This is nice work! I’m most interested in this for reinitializing dead features. I expect you could reinit by datapoints the model is currently worse at predicting over N batches or something.
I don’t think we’re bottlenecked on compute here actually.
If dictionaries applied to real models gets to ~0 reconstruction cost, we can pay the compute cost to train lots of them for lots of models and open source them for others to studies.
I believe doing awesome work with sparse autoencoders (eg finding truth direction, understanding RLHF) will convince others to work on it as well, including lowering the compute cost. I predict that convincing 100 people to work on this 1 month sooner would be more impactful than lowering compute cost (though again, this work is also quite useful for reinitialization!)
I'm pretty concerned about the compute scaling of autoencoders to real models. I predict the scaling of the data needed and of the amount of features is super linear in d_model, which seems to scale badly to a frontier model
This doesn't engage w/ (2) - doing awesome work to attract more researchers to this agenda is counterfactually more useful than directly working on lowering the compute cost now (since others, or yourself, can work on that compute bottleneck later).

#### Set task 1
Return the records below word for word, covering every one of them, but leave the pictures out of your answer.
The records have no connection to the text.

#### Input for this task
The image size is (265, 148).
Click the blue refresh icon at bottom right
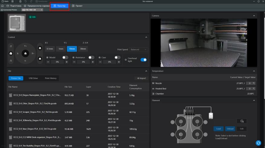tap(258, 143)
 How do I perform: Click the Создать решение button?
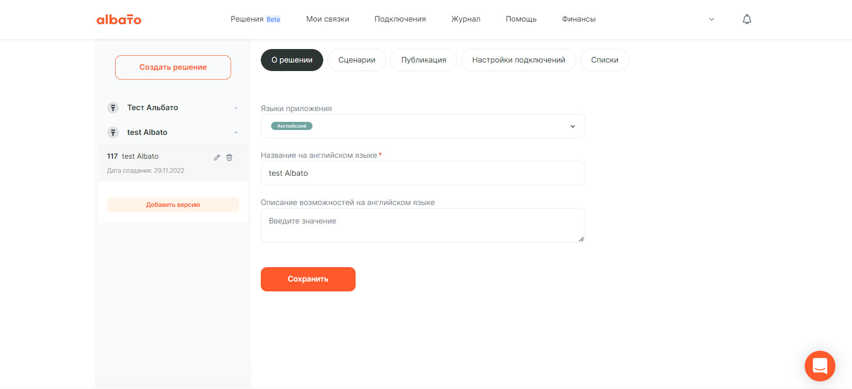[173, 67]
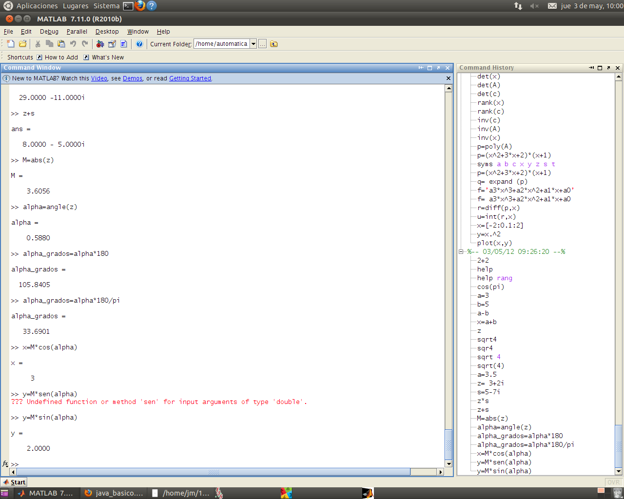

#### Set task 2
Copy the part of the sparse autoencoder discussion above starting with "I believe doing" and going on through "compute bottleneck later).", replacing "compute cost" with "training cost".

#### Complete output 1
The image size is (265, 148).
Click the blue refresh icon at bottom right
tap(258, 143)
 How do I perform: Click the Создать решение button?
[173, 67]

#### Complete output 2
I believe doing awesome work with sparse autoencoders (eg finding truth direction, understanding RLHF) will convince others to work on it as well, including lowering the training cost. I predict that convincing 100 people to work on this 1 month sooner would be more impactful than lowering training cost (though again, this work is also quite useful for reinitialization!)
I'm pretty concerned about the compute scaling of autoencoders to real models. I predict the scaling of the data needed and of the amount of features is super linear in d_model, which seems to scale badly to a frontier model
This doesn't engage w/ (2) - doing awesome work to attract more researchers to this agenda is counterfactually more useful than directly working on lowering the training cost now (since others, or yourself, can work on that compute bottleneck later).